[Data for processing Boundary: Start]

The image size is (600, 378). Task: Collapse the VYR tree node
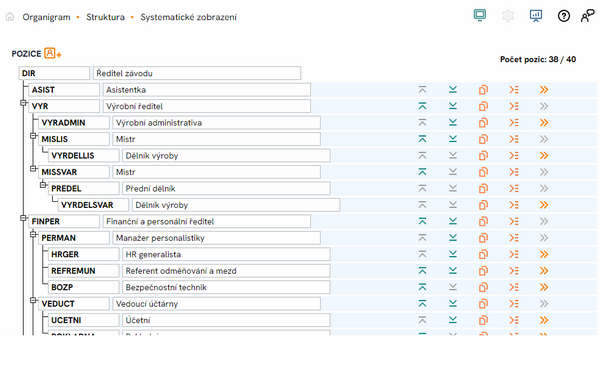click(23, 103)
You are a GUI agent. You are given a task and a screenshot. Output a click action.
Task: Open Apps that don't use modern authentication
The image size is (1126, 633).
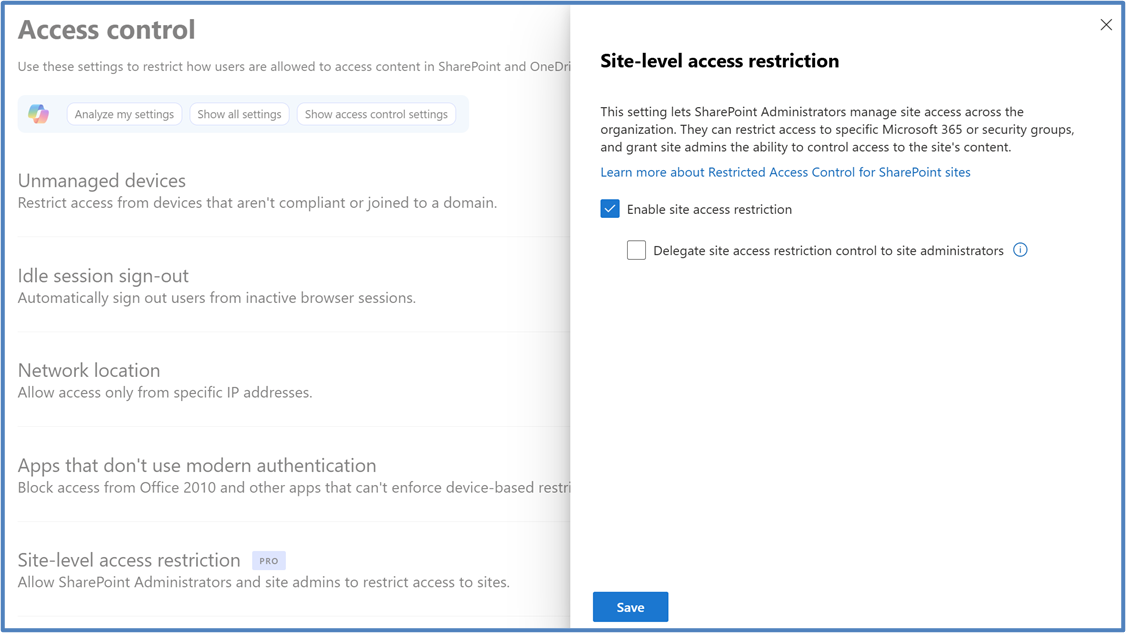tap(197, 465)
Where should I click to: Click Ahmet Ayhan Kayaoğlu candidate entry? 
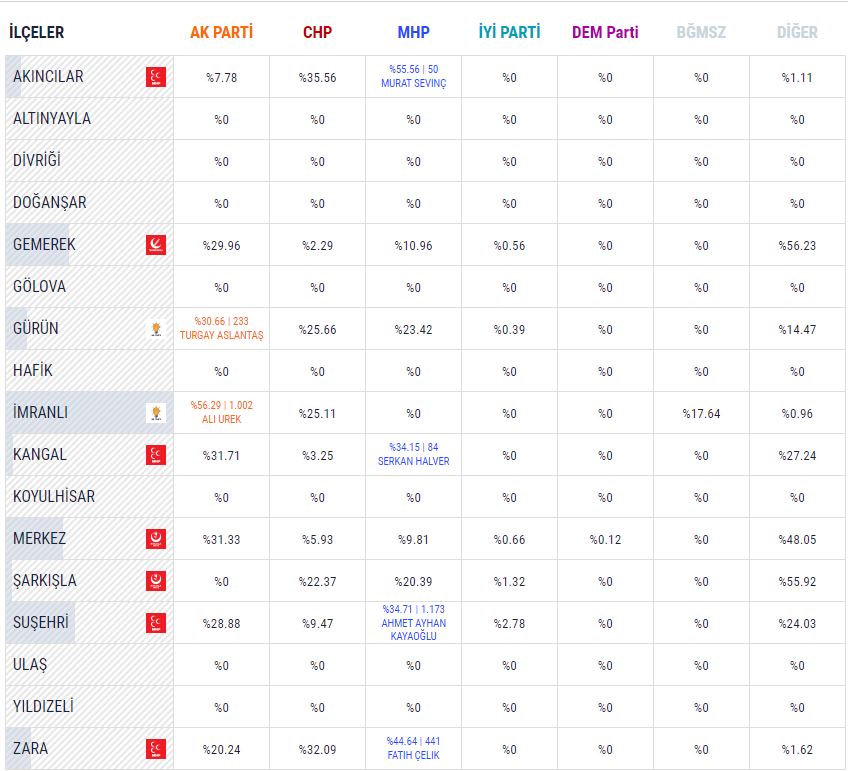(413, 623)
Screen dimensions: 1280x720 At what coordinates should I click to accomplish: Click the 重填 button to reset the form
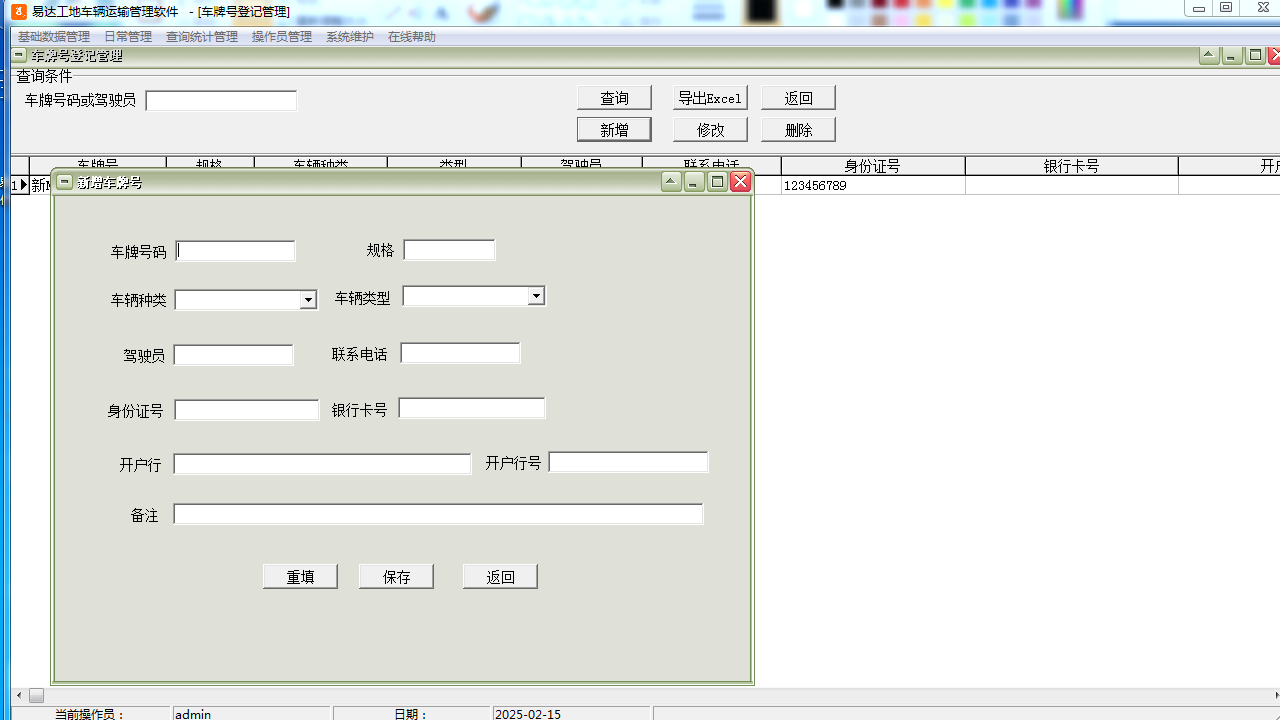tap(300, 577)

[Data for processing Boundary: End]

Your answer must restate the entries word for word and contain no pictures.

Solution to this problem:
The image size is (600, 378). Task: Collapse the VYR tree node
click(23, 103)
You are a GUI agent. You are given a task and a screenshot. Output a click action.
Task: Open Apps that don't use modern authentication
The image size is (1126, 633).
tap(197, 465)
Where should I click to: Click Ahmet Ayhan Kayaoğlu candidate entry? 
(413, 623)
Screen dimensions: 1280x720 At what coordinates should I click to accomplish: Click the 重填 button to reset the form
tap(300, 577)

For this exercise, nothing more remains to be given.